Возвышение Константинополя было внешним выражением того факта, что империя уже не составляла единого целого. Различные пути развития кризиса в ее отдельных областях, которые были обусловлены разницей в их экономическом и социальном строе, привели к фактическому расколу империи сначала на восточную и западную половины, а затем и на более мелкие части.
Положение, в которое попали куриалы, повлияло на положение солдат и ветеранов, из которых раньше пополнялись ряды декурионов. Правда, Константин и его преемники подтвердили и даже расширили привилегии ветеранов. Эти последние получали на пустующих землях имения, освобождённые от большего числа повинностей, зерно, инвентарь, деньги или рабов из заброшенных имений.
Эти условия были бы весьма заманчивы в те времена, когда имение с 10—20 рабами обеспечивало владельцу достаточный доход и почётное положение в городе.

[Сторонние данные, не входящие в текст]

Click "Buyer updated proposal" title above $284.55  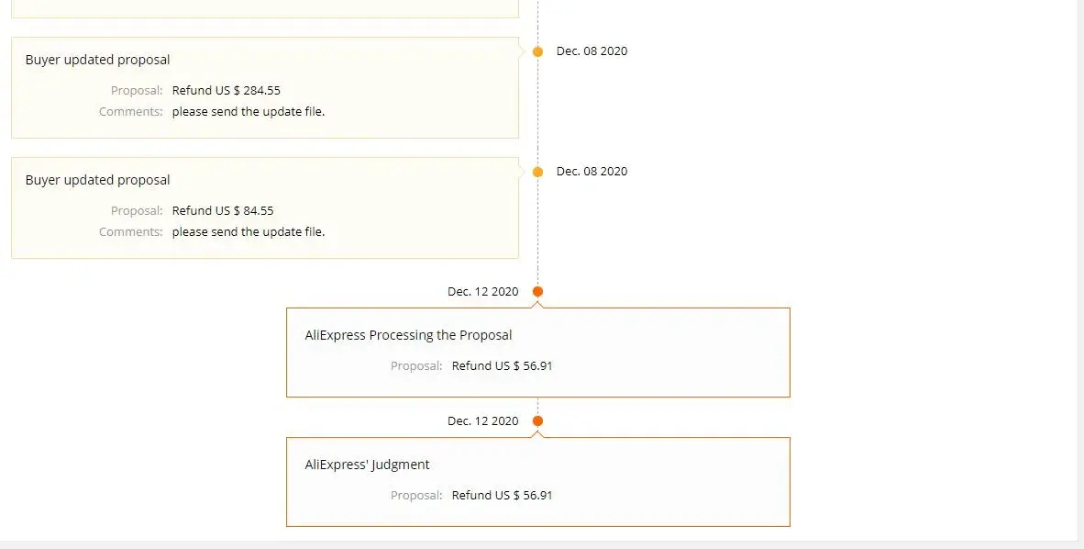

Но в период упадка рабовладельческого хозяйства ветераны мало могли извлечь выгод из своих имений. Уже при Константине редкий ветеран мог дать своему поступавшему в армию сыну двух коней или коня и раба, что обеспечивало ему службу в более привилегированной части, а сын и преемник Константина Констанций писал, что многие ветераны, побросав свои хозяйства, обратились к разбою.
Всё это лишало военную службу привлекательности, случаи самоувечья рекрутов и дезертирства становились всё чаще. Добровольный набор в армию был в основ ном заменён обязательной поставкой землевладельцами рекрутов из числа колонов. Землевладельцы часто старались подсунуть вербовщикам самых малосильных и нетрудоспособных людей; многие предпочитали вносить установленную за рекрута денежную сумму.
Солдаты, набиравшиеся из числа презираемых колонов, не могли теперь рассчитывать дослужиться до командных должностей; разница между командиром и солдатом, несколько стиравшаяся в III веке, снова стала очень велика. Командиры присваивали солдатское жалованье, распродавали отпущенный на армию провиант и обмундирование, использовали солдат для личных услуг. Всё это крайне понижало боеспособность римской армии.
Императоры предпочитали нанимать солдат из германских и сарматских племён. Командиры набирались из числа племенных вождей, которые начинают играть крупную роль в жизни империи, становясь высшими военачальниками, сановниками, консулами. Целые племена селились на землях империи под условием службы в армии.
Это были так называемые леты и федераты. По расчётам историков, к концу IV века минее четверти армии составляли уроженцы империи. Некоторых деятелей поздней империи очень пугало создавшееся положение.
Они указывали правительству, что опасно держать армию из соплеменников римских врагов и римских рабов, то есть «варваров», что рано или поздно занявшие высшие посты в государстве «варвары» найдут мощную поддержку в рабах, которые ненавидят своих господ, и с их помощью покорят империю, что надо приложить все силы, чтобы возродить подлинно римскую армию из солдат, набранных на территории империи. Но советы эти оставались без последствий, так как в обстановке обострённой классовой борьбы императоры больше доверяли чужеземным наёмникам, а населения, пригодного к военной службе, становилось всё меньше.
Цитируется по изд.: Всемирная история. Том II. М., 1956, с. 794-795.